You look at the ADQI/ICA recommendations. It discusses two trials, Maiwall et al. 2022 and Philips et al. 2021, and from these trials it concludes:

“The use of albumin was associated with a significantly greater improvement in haemodynamics in the short term, [but] … did not improve renal outcomes or need for RRT compared to crystalloids.”

Let’s take a look at these trials.

First, Maiwall et al. 2022 state the following.

“Albumin was superior to plasmalyte in achieving MAP > 65 mmHg at 3 hours (62% vs. 22%; p <0.001). [A] reduced need for dialysis (48% vs. 62%; p = 0.16), and a longer time to initiation of dialysis (in hours) (68.13±47.79 vs. 99.7± 63.4; p = 0.06) were seen with albumin.“

Note the lack of significance of the dialysis outcomes. However, the dialysis outcomes are secondary. The trial’s primary outcome, for which it is powered, is mean arterial pressure.

Similarly, the primary outcome in Philips et al. 2021 is the reversal of hypotension, and the trial is powered for this as well. Secondary outcomes include urine output, which is not found to be different in the albumin and saline groups (p=0.291).

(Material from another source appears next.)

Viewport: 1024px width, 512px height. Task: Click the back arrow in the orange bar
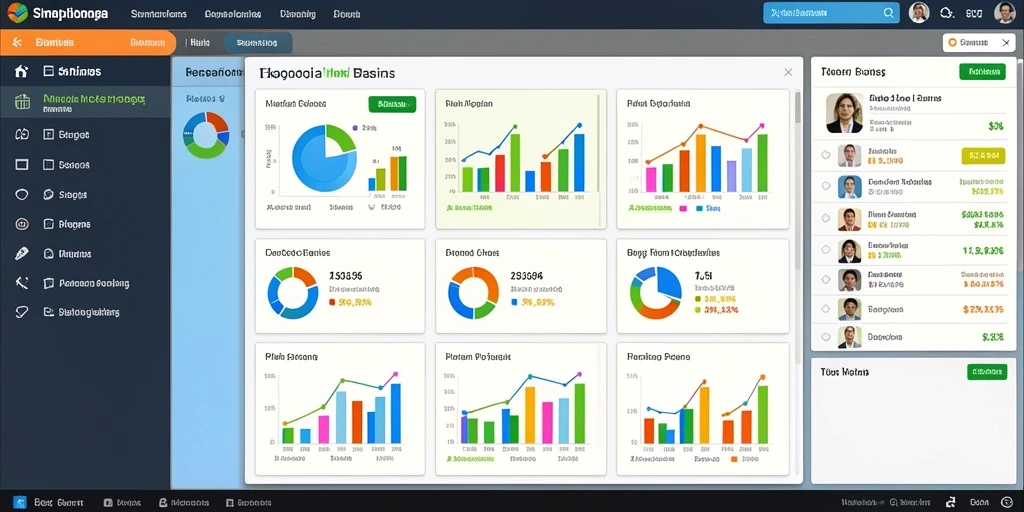click(x=18, y=42)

Hence, both trials were powered for mean arterial pressure, not renal outcomes. Mean arterial pressure, a physiologic signal, likely does not fluctuate much, and therefore, in between group comparisons, has more signal than outcomes like the time to initiation of dialysis, which may depend on external factors like the hospital workflow. Urine output is also a physiologic signal, but it might be noisier than something like mean arterial pressure. Detecting a difference between the treated and untreated group might be easier for a less noisy outcome. Mean arterial pressure, therefore, might require a relatively small sample to detect an effect, whereas time to dialysis, and other renal outcomes, might require a larger one.

Hence, when interpreting potentially noisier secondary outcomes in these trials, one has to be careful not to assume that “absence of evidence is evidence of absence.” Overall, it seems, the trials did not imply that albumin did not improve renal outcomes (as stated in the consensus guidelines). Instead, the trials were inconclusive.

The ADQI/ICA recommendations then go on to give a nice biological rationale for using albumin. This rationale might be dismissed, if one misinterprets the trials as evidence of absence. In general, although the wording could be improved in the ADQI/ICU recommendations, the authors luckily avoid dismissing this rationale, as does UpToDate.